Working with large datasets

A demo says more as thousand words:

http://graphdemo.inqbus.de/diagramview/PBL_20160101.h5
Login: admin:password

There you can navigate in a large dataset:
Ceilometer-Data of the planetary boundary layer heights between 1.1.2016 and 1.7.2016 in 15sec resolution with potentially three datapoints per timestamp.
There are 1Mio timestamps so in sum there is a data basis of roughly 3Mio. datapoints, residing in a HDF5-File on our VM-Server.

  • The Backend machinery is not optimized, yet.
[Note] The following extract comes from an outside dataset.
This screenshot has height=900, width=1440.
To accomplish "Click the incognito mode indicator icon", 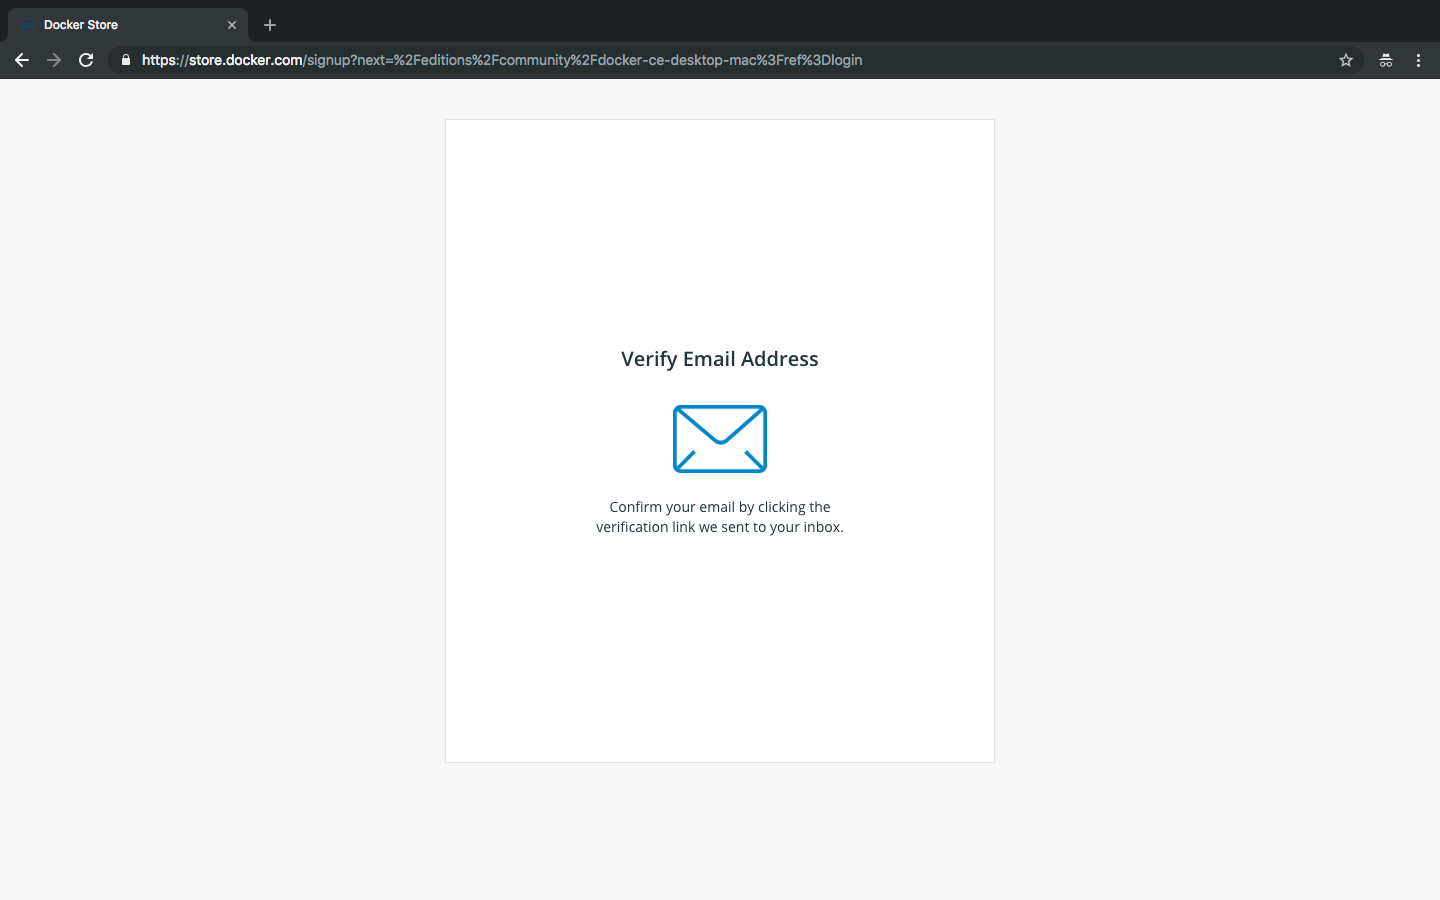I will click(x=1386, y=60).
Each AJAX request hitting the VM results in a reopening of the HDF5-File - there is no caching, yet.
  • THe VM runs together with 5 others on a 7 year old host.
  • We have two WSGI-Threads utilizing gunicorn

To give you a perspective:

  • If you load one day of this data utilizing the usual bokeh methods you will have to wait 20 seconds initial loading time. Afterwards you can manipulate the data quite quickly.
  • If you load one month of this data utilizing the usual bokeh methods you will blow up your browser (Out of Memory).

What does DSS do? Basically three things:
1) Hooking intelligently into Bokeh events. DSS reacts on changes of the axis of the plot, but only filtered. So if DSS sees a number consecutive Events in a small time window it only reacts on the last event.
2) Transfering metadata to the server and receiving new data from the server for the Bokeh-Datasources. For this task we invented a new protocol based on HTML5-binary transport to send multidimension complex data as a single chunk of binary data that is de-marshalled on the client side into typed JS Arrays that are going straight into Bokeh. That is FAST transfer.
3) Intelligently scaling and filtering the data. DSS shows you only what you are capable to see.
Example:
Your diagram has a visible resolution of 600 pixels for the X-Axis. And you have 600.000 datapoints in the chosen X-Interval. So you can only plot a reasonable number of 600
Datapoints without cluttering your display. DSS in this case filters the data utilizing a regriddign utilizing a average operator.
So in the example case shunks of 1000 Datapoints are averaged in X and in Y to form a new regridded datapoint. Also Error-Bars can be obtained in that fashion - but are not shown
in the demo.

DSS does work acceptable. It has some flaws, we will overcome in then next weeks:
1) We have not take care on boundary effects. When zooming in the curve lost its connection to the outside of the viewport.
2) IE does not work. Firefox and Chrome are working.
3) Problems with Bokeh. After some zooming and panning to plottgin area shifts to right-down leaving a growing gray streak top-left. No clue at all where this comes from.

After we improved the code to some maturity we will realease it as an open source extension to Bokeh. But it will be a long way to go.